Ces petits arrangements avec les origines sociales de chacun – destinés à éviter que l’on ne diminue la part de mérite dans leurs parcours académiques et professionnels – invisibilisent la réalité d’une société française largement fracturée. Une société où les transfuges de classes refusent désormais de se faire les «  idiots utiles  » d’un système qui ne fonctionne pas. Et perpétue des inégalités sociales insupportables.

Être transfuge, une disposition  ?

En interrogeant une quinzaine de témoins transfuges et leur parent, Adrien Naselli entend mettre au jour le rôle de ceux-ci (et surtout des mères) dans l’ascension sociale des enfants. Des familles qui sont en réalité très souvent portées sur l’école, même si elles n’en connaissent pas les rouages. Qui sont attachées à la culture, ont conscience de sa puissance symbolique. Même quand elles en sont privées d’accès.

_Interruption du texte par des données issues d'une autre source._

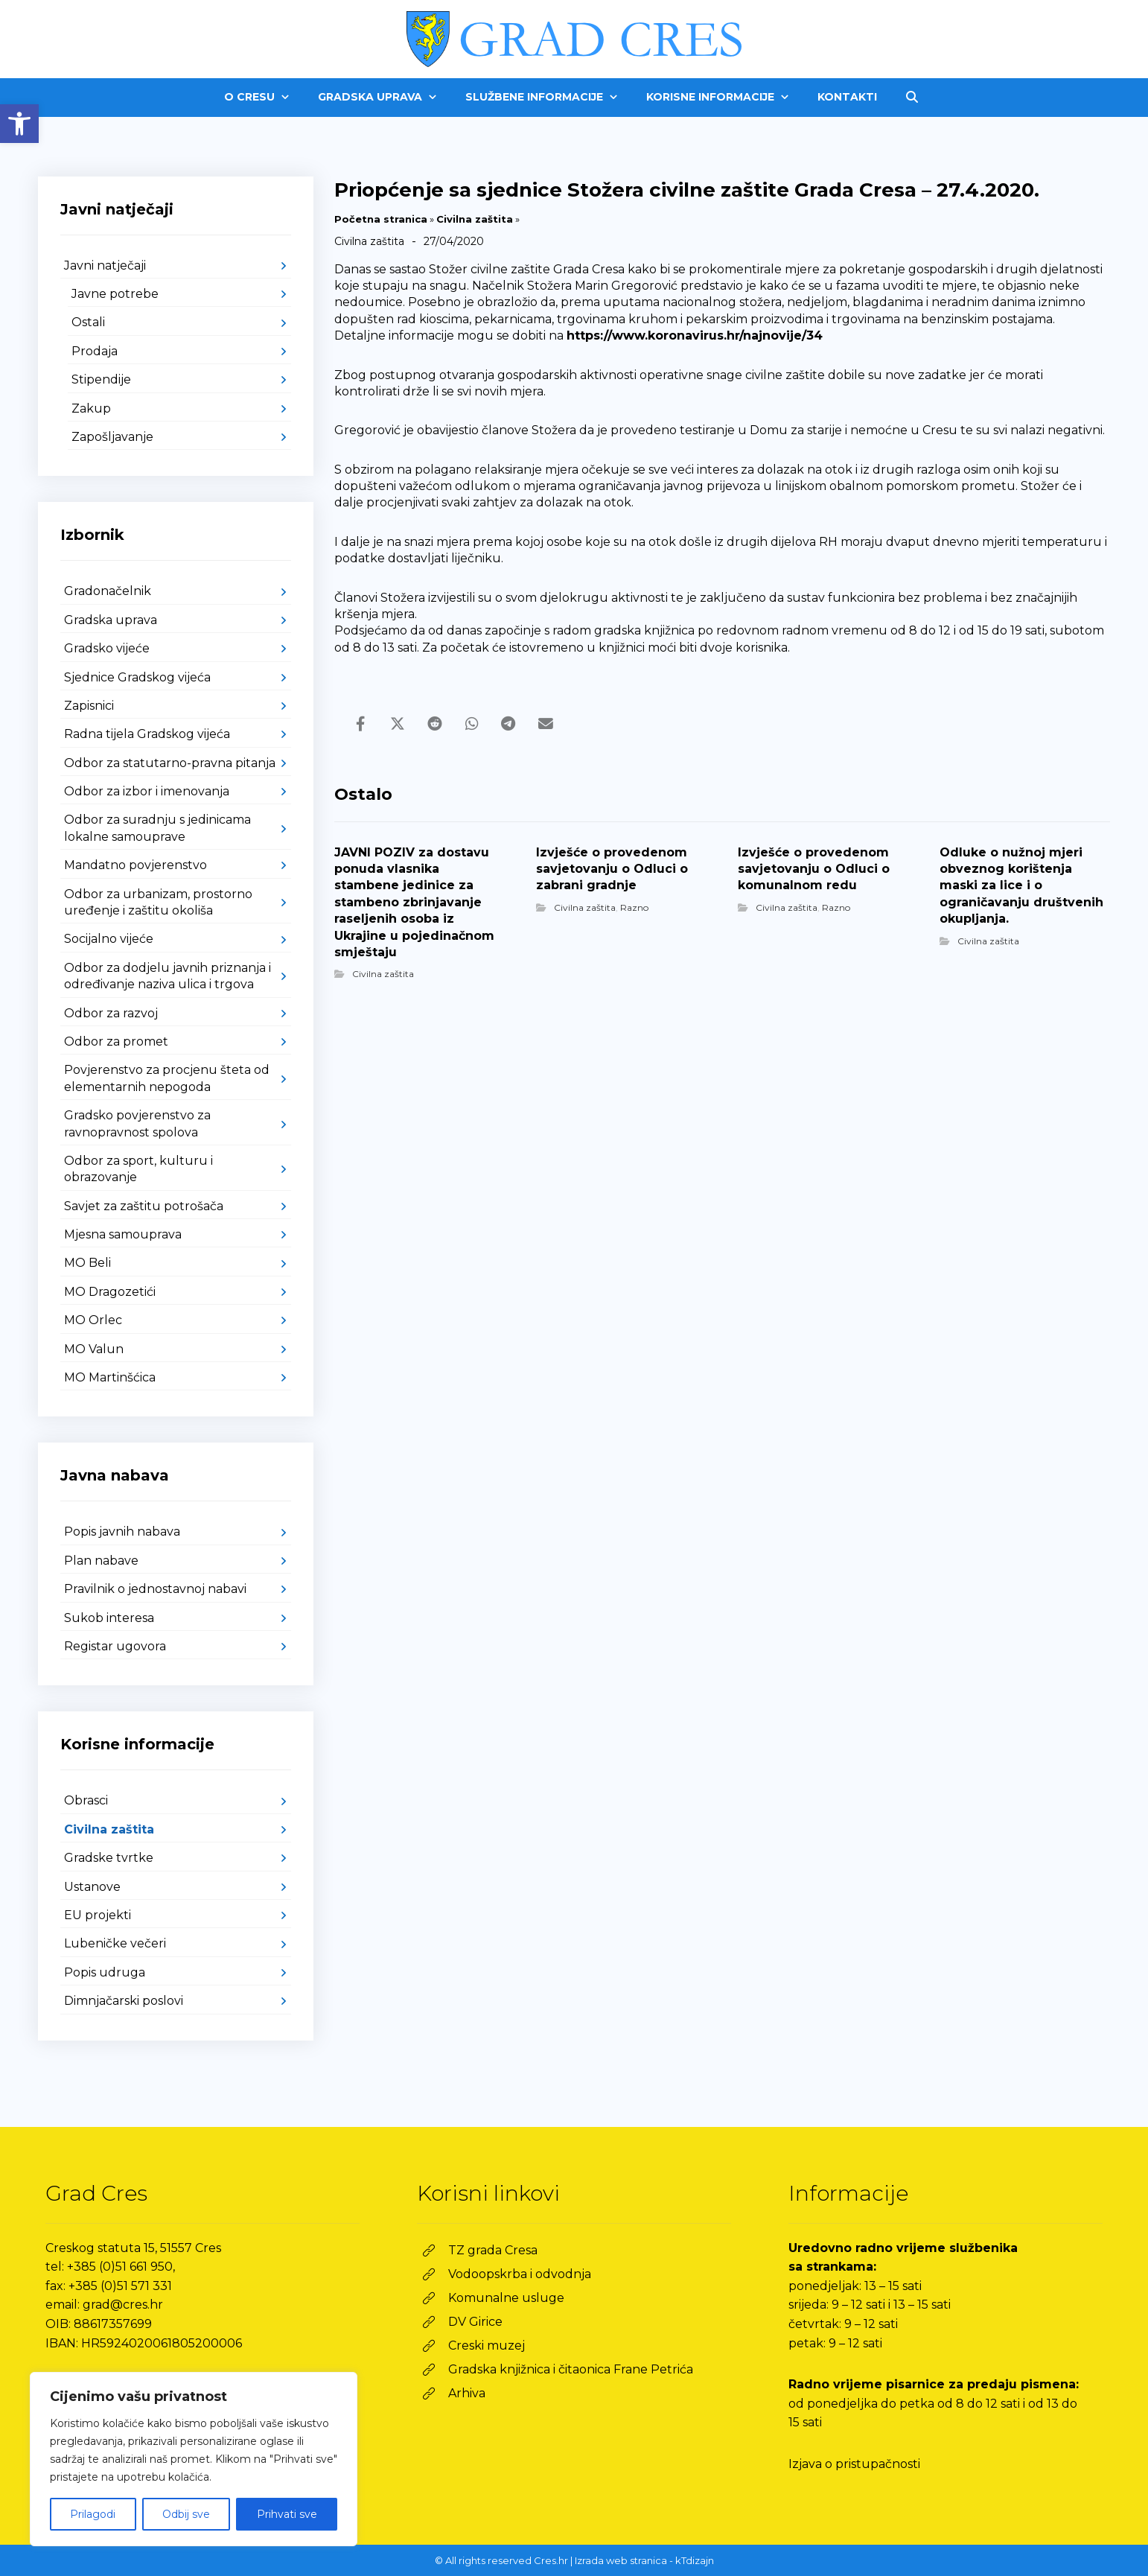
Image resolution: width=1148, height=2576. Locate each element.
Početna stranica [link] (380, 219)
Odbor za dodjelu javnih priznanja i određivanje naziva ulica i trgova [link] (167, 976)
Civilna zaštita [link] (474, 219)
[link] (19, 123)
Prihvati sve (287, 2514)
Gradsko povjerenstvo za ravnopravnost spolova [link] (137, 1123)
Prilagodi (92, 2514)
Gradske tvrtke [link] (108, 1858)
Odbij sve (186, 2514)
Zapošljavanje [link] (112, 437)
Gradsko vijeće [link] (107, 648)
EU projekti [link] (97, 1915)
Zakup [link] (91, 408)
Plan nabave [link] (101, 1560)
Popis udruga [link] (104, 1972)
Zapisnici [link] (89, 706)
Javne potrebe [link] (115, 294)
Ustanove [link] (92, 1887)
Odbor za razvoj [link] (111, 1013)
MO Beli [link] (87, 1263)
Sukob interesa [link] (109, 1618)
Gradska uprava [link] (110, 620)
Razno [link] (634, 907)
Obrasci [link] (86, 1800)
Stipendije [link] (101, 379)
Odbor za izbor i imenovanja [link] (146, 791)
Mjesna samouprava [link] (123, 1234)
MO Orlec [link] (93, 1320)
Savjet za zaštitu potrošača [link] (143, 1206)
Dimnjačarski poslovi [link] (123, 2001)
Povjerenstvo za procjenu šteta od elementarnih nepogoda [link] (167, 1078)
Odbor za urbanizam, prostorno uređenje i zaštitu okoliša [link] (158, 902)
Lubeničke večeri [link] (115, 1943)
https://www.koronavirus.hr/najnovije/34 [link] (695, 335)
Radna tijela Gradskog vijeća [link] (147, 734)
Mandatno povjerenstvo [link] (135, 865)
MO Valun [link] (94, 1349)
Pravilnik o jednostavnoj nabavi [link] (155, 1589)
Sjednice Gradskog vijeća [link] (137, 677)
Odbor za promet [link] (116, 1041)
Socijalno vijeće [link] (108, 939)
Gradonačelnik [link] (107, 591)
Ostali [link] (88, 322)
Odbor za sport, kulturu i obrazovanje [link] (138, 1169)
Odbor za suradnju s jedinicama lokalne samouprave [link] (157, 827)
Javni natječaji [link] (105, 265)
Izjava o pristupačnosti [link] (854, 2464)
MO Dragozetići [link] (110, 1292)
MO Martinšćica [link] (110, 1377)
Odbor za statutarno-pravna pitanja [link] (169, 763)
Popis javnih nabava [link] (122, 1531)
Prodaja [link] (94, 351)
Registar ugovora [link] (115, 1646)
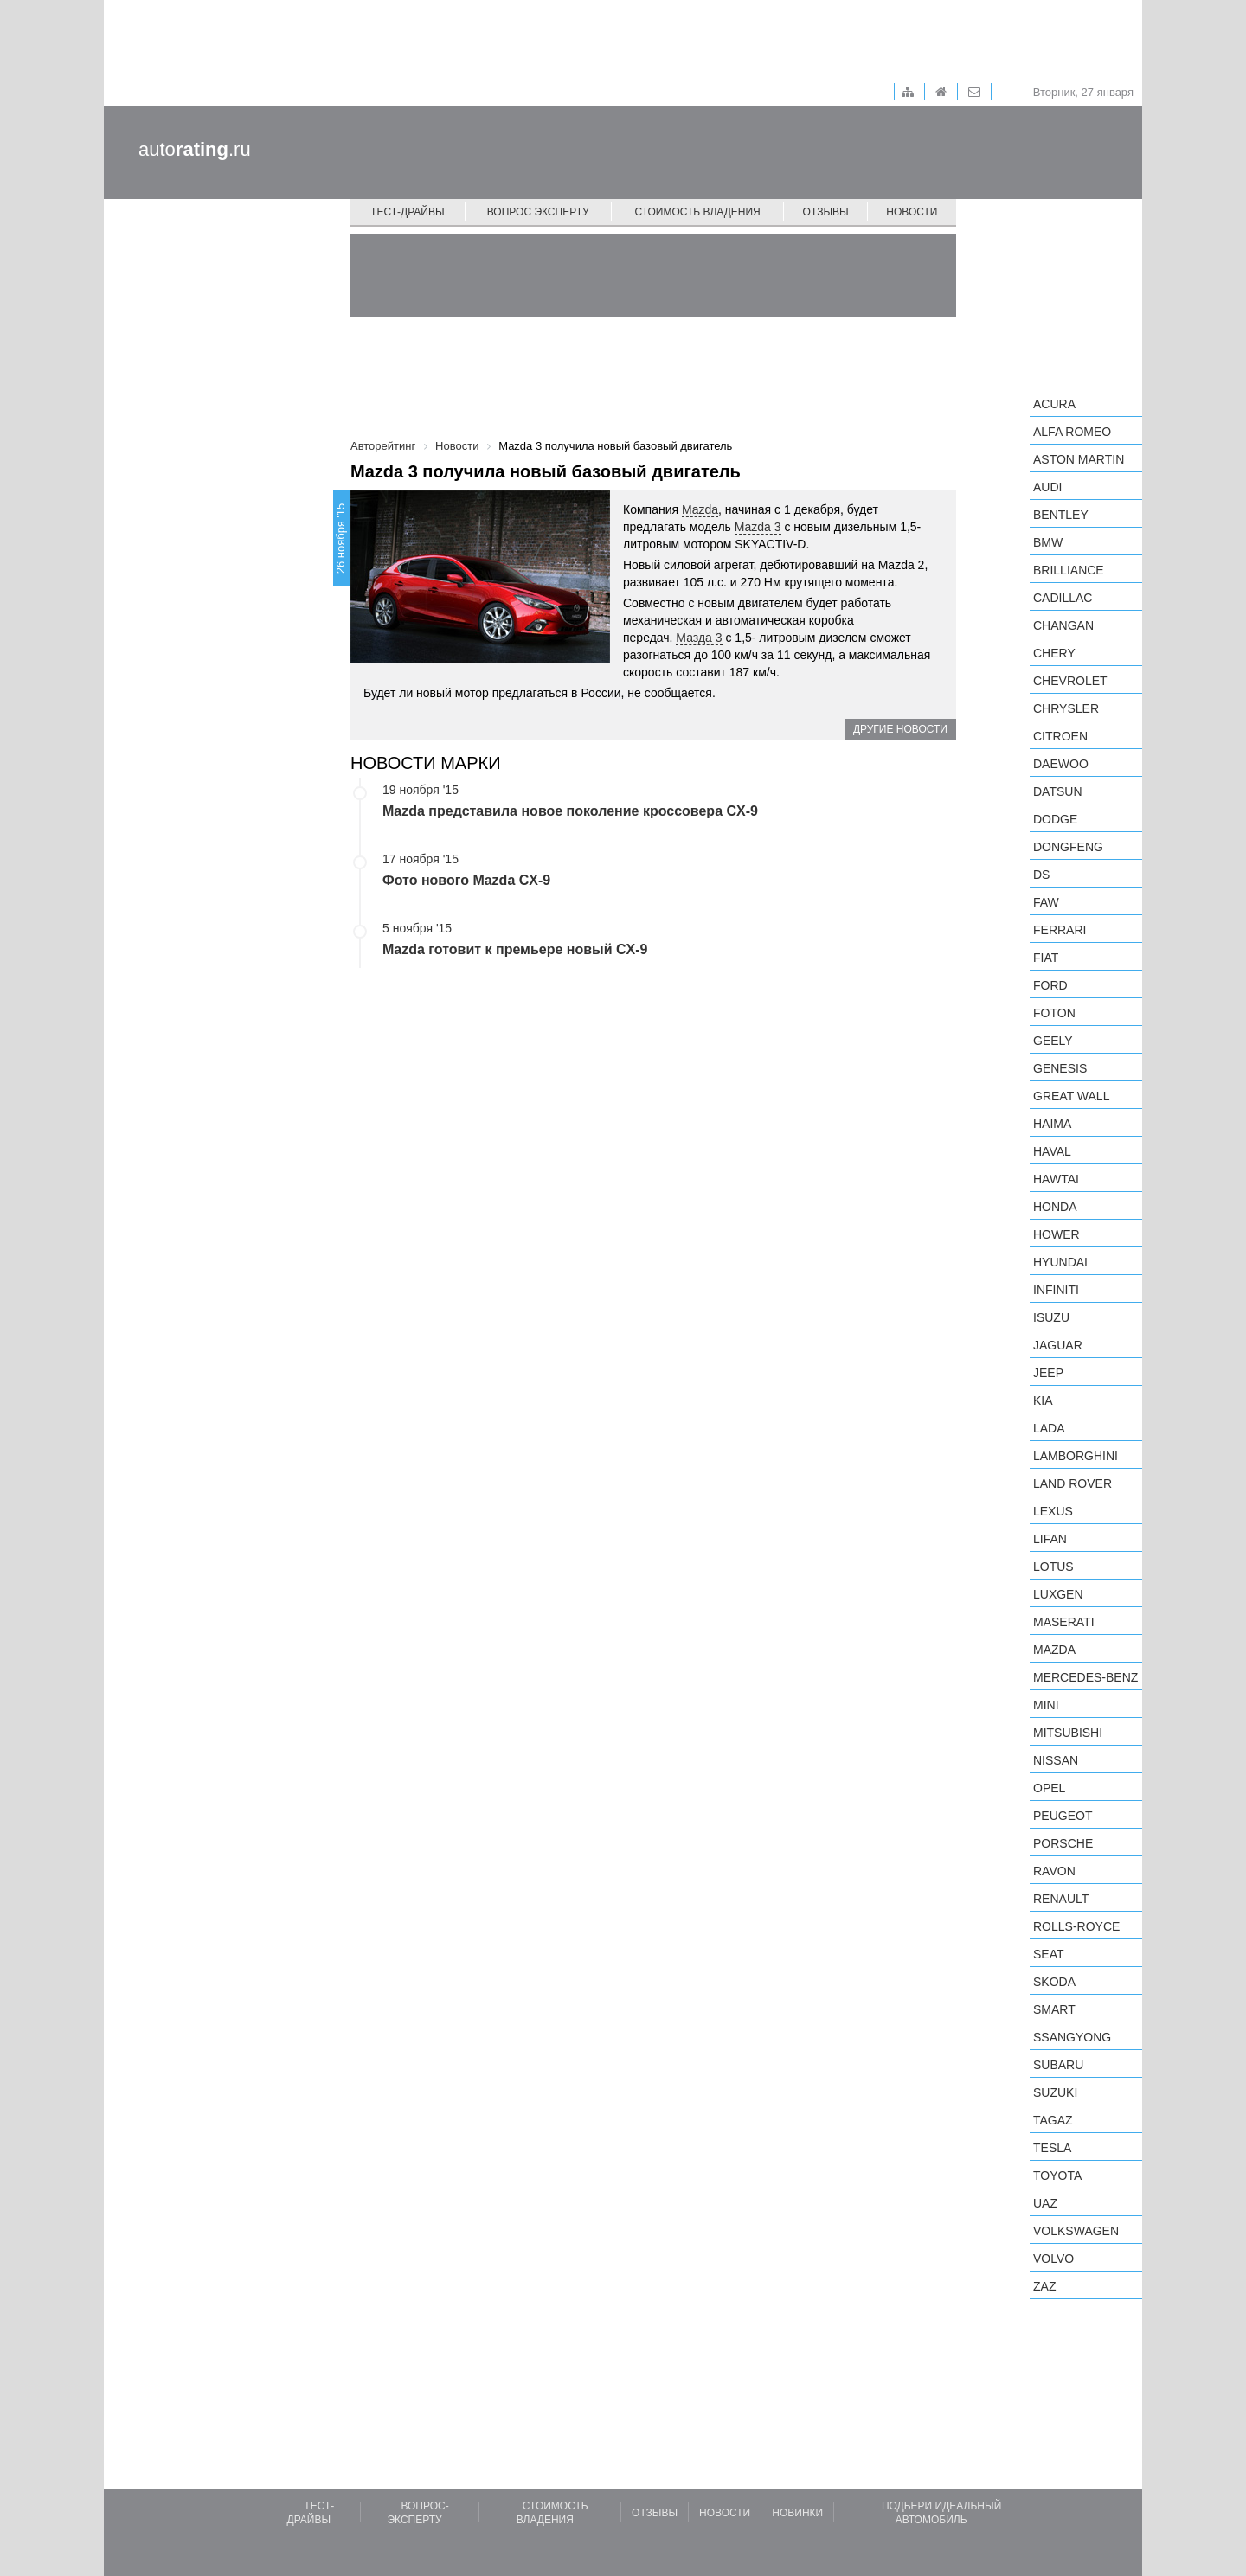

Des témoins plus ou moins connus – de l’ancienne ministre de la Culture, Aurélie Filippetti en passant par des collègues d’Adrien Naselli à France Inter – qui témoignent tous du rôle de leurs parents dans leur ascension sociale. Une ascension presque toujours ponctuée de malaise et de mépris de classe – les institutions prestigieuses ne se laissent pas pénétrer comme ça. Tous ces témoins ont également en commun un puissant sentiment qui les déchire de n’appartenir à aucun groupe véritablement. Le sentiment de trahir son milieu d’origine. D’ailleurs, transfuge se définit ainsi dans le dictionnaire  : quelqu’un qui trahit. Trahir, donc, et surtout, ne pas véritablement s’intégrer pleinement à son nouveau milieu.

Et tes parents, ils font quoi  ? remet joyeusement l’église au milieu du village. Adrien Naselli rappelle avec son livre que, non, la France n’est pas une société post-classe. Que la lecture en classes sociales n’a rien perdu en pertinence en dépit de la disparition de la classe ouvrière. Qu’il est grand temps de, politiquement, s’emparer de ces questions pour faire advenir une société plus juste dans laquelle la mobilité sociale n’est pas une rareté.

Et tes parents, ils font quoi  ? Enquête sur les transfuges de classe et leurs parents, Adrien Naselli, éditions Jean-Claude Lattès, 19 euros.